+++ DATA FOR THIS EXERCISE +++

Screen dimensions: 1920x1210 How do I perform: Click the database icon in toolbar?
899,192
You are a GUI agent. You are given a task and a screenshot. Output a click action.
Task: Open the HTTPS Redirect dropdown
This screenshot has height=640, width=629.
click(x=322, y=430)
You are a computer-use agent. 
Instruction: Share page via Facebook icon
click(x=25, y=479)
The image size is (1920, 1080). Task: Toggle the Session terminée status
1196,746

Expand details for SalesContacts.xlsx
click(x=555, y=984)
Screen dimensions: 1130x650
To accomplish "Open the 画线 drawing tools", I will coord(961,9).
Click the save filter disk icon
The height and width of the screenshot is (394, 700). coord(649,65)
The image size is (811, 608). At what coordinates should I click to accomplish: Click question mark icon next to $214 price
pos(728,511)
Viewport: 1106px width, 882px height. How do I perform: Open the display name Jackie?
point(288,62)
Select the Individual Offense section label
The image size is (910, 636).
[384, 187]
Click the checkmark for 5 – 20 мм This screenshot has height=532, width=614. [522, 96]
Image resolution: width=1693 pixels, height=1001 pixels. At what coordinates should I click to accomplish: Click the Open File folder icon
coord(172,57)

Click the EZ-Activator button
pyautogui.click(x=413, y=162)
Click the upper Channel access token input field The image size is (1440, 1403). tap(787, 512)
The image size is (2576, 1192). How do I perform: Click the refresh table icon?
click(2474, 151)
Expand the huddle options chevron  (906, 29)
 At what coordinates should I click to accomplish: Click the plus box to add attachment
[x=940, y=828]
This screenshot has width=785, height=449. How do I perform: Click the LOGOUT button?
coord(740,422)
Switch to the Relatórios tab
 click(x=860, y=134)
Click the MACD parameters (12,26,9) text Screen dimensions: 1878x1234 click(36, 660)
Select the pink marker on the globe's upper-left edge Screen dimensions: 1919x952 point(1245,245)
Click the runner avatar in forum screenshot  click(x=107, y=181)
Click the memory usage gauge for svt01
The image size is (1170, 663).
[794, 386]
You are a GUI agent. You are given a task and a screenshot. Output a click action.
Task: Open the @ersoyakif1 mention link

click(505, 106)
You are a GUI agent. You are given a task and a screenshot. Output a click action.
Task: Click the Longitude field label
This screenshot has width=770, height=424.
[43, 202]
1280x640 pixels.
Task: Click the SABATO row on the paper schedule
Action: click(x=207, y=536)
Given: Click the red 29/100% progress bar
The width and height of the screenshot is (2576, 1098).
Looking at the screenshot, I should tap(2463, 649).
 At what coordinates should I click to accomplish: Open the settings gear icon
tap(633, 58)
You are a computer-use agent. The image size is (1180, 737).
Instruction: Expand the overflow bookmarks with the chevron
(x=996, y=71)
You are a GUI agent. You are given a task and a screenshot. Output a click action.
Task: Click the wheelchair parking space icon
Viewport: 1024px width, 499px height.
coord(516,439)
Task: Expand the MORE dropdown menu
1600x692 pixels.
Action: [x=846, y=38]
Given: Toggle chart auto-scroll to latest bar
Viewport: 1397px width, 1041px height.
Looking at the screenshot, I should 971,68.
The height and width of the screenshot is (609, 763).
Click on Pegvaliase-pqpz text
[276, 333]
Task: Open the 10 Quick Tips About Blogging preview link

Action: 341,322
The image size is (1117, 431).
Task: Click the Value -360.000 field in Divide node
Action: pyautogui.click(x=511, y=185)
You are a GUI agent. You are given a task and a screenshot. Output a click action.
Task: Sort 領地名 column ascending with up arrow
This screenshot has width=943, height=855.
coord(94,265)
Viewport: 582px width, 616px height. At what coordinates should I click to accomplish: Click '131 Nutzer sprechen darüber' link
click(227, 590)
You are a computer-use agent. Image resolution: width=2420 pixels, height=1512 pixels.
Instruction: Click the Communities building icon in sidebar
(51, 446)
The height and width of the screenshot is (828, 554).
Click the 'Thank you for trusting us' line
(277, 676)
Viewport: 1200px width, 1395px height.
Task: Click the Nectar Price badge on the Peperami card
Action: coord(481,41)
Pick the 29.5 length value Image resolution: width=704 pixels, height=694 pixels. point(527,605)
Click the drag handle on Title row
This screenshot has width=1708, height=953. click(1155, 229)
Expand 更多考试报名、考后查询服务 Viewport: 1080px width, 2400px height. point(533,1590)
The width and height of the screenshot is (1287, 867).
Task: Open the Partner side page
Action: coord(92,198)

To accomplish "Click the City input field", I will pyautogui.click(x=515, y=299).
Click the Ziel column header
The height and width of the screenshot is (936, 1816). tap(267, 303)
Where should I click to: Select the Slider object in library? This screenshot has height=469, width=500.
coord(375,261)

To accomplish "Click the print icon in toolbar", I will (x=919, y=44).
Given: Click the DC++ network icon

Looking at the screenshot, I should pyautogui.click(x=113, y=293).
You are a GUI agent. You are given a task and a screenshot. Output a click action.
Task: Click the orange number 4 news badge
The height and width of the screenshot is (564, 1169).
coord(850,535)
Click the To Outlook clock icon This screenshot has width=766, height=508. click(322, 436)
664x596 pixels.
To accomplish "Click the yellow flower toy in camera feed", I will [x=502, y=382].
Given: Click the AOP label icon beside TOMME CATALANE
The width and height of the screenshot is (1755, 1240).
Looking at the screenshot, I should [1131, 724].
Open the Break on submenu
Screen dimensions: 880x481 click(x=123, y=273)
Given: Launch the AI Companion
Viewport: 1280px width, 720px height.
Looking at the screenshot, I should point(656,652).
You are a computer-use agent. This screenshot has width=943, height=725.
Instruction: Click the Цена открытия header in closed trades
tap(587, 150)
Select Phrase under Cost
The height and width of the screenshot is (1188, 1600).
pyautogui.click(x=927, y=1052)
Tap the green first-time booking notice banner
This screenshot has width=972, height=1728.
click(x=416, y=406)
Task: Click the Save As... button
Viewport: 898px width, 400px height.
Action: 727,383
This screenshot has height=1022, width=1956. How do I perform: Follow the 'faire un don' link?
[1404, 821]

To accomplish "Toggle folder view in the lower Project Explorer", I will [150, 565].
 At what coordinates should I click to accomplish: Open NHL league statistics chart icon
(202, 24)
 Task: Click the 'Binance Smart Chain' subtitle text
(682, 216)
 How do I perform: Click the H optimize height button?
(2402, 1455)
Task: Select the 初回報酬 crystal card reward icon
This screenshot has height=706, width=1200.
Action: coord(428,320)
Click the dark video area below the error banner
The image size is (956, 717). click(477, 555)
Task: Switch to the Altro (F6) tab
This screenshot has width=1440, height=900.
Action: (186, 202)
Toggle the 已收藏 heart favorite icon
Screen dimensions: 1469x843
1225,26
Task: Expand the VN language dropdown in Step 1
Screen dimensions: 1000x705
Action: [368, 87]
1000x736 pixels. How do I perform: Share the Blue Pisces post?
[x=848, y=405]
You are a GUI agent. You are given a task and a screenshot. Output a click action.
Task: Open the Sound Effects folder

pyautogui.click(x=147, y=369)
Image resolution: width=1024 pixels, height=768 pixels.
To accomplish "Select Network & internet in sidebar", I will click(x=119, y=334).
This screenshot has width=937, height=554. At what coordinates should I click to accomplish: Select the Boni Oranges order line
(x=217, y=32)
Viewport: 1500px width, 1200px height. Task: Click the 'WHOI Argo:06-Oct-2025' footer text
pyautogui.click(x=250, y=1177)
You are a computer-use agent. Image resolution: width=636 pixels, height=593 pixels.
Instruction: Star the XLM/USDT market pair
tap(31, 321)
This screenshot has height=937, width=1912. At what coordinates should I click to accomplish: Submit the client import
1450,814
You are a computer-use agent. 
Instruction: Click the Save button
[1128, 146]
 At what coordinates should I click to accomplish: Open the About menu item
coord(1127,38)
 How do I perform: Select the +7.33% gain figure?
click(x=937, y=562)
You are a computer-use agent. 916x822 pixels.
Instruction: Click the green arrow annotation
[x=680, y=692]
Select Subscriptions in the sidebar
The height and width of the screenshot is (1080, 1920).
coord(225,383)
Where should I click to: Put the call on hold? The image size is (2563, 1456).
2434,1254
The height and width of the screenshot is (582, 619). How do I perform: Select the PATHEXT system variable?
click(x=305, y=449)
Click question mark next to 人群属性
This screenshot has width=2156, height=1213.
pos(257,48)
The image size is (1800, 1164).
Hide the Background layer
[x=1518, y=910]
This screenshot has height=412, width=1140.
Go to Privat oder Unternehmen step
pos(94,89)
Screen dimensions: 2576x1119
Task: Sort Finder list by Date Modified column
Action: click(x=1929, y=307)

+++

#### TASK REQUIREMENTS:
Return each line of the material that contains the word "with", copied in full.

#### OUTPUT OF THE EXERCISE:
Instruction: Expand the overflow bookmarks with the chevron
Task: Sort 領地名 column ascending with up arrow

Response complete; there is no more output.